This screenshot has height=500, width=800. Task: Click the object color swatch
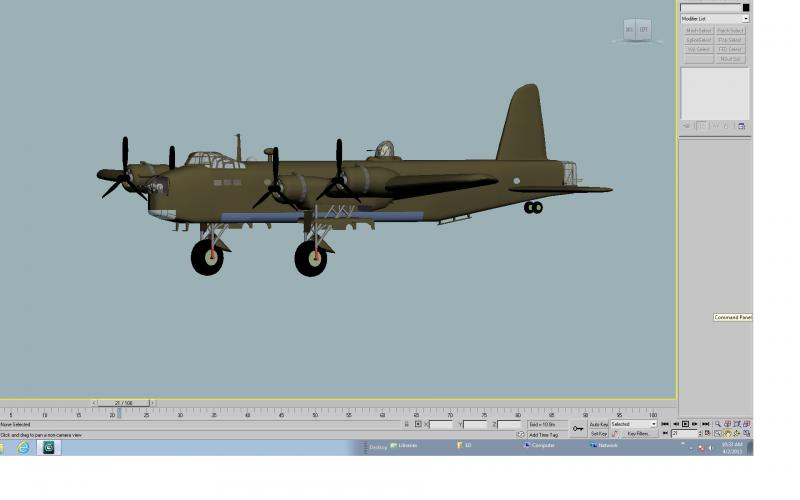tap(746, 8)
# # # #
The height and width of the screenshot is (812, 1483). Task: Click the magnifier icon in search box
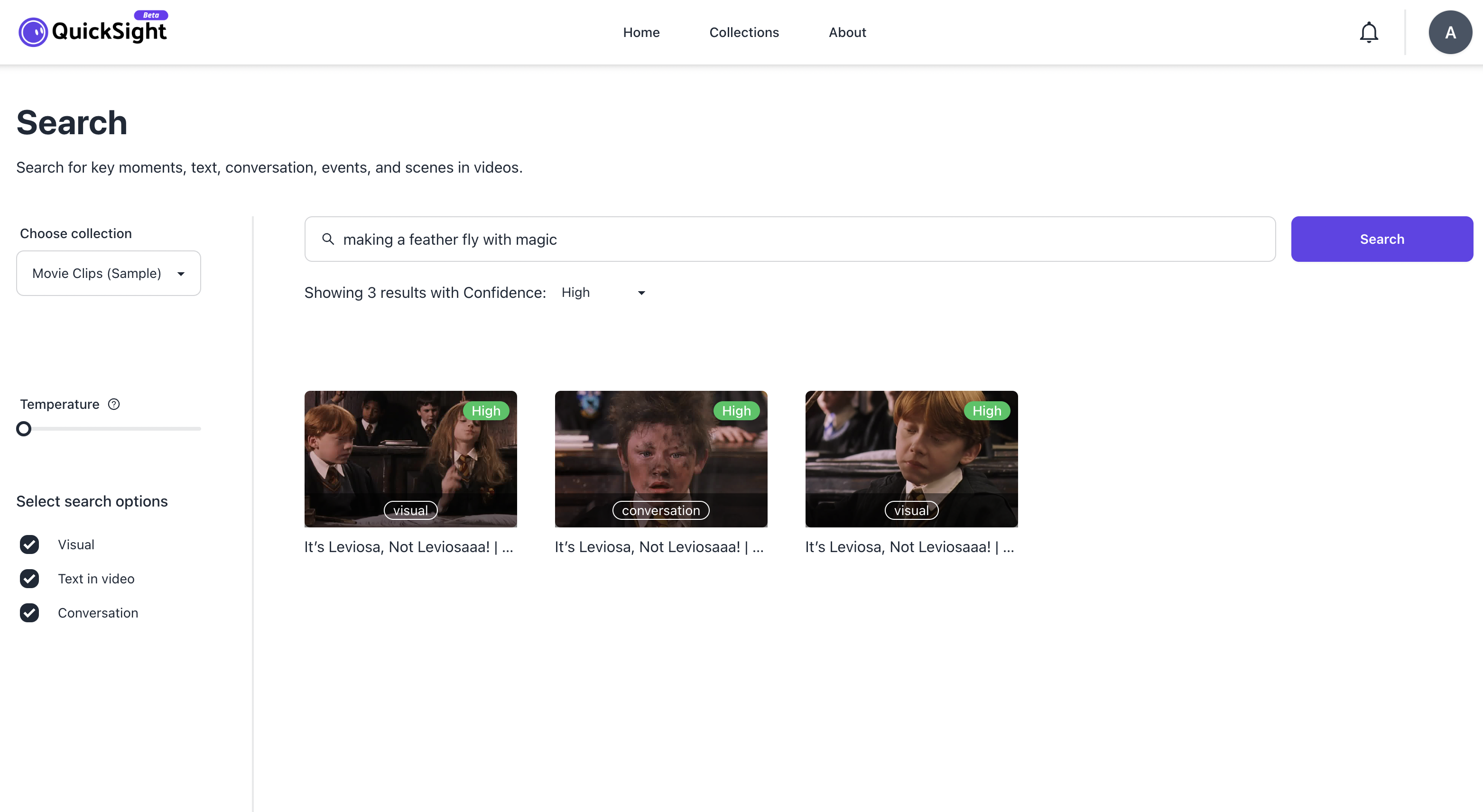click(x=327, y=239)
# # # #
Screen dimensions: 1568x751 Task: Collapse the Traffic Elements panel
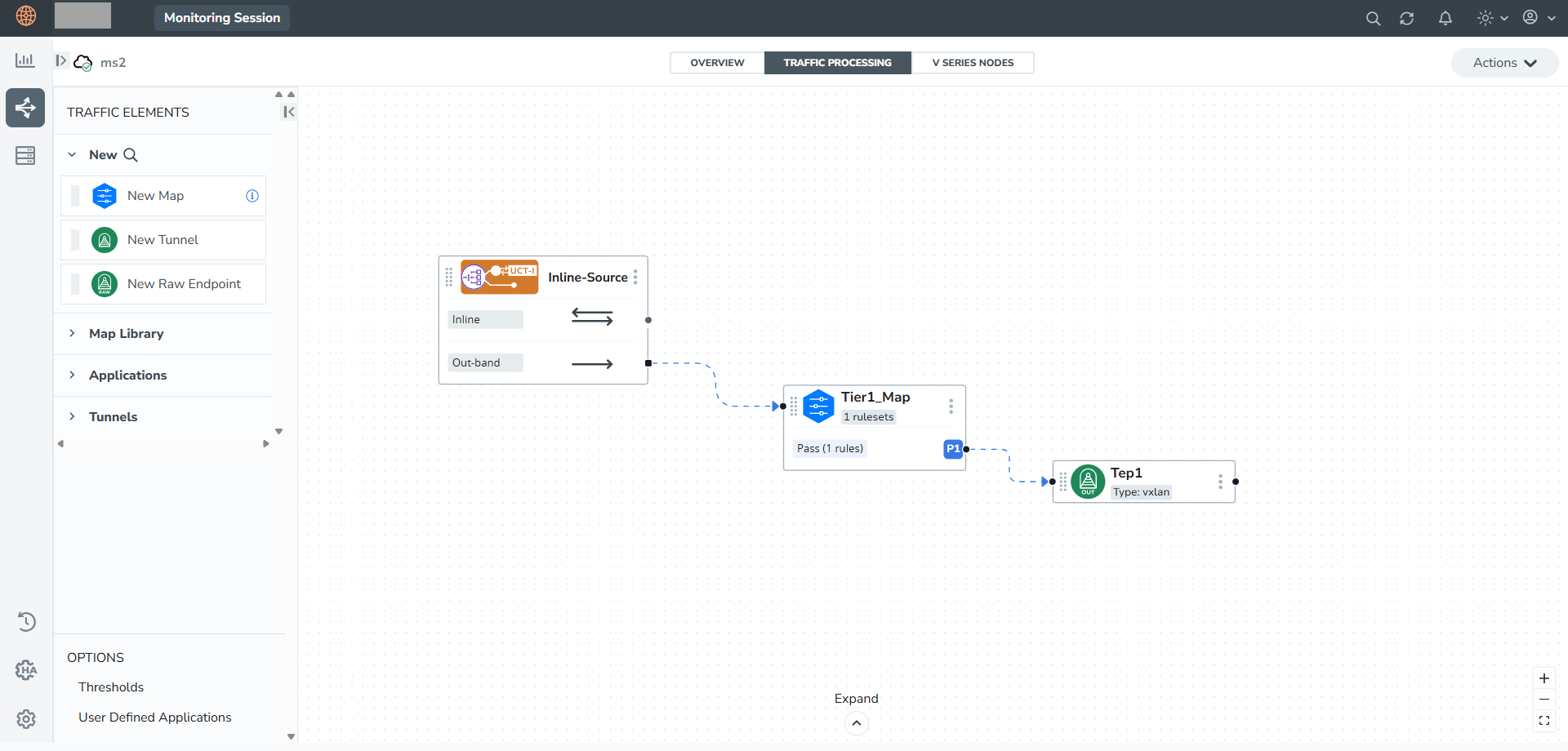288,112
# # # #
> Your task
Can you write out again the lines between the ones holding "The height and" and "click(x=327, y=239)", inclusive, with their requests, scaling every coordinate in the answers by 1.35 and rounding to whole numbers with halves going up, and leaving out the pictures?

> Output
The height and width of the screenshot is (812, 1483). Task: Click the magnifier icon in search box
click(x=441, y=323)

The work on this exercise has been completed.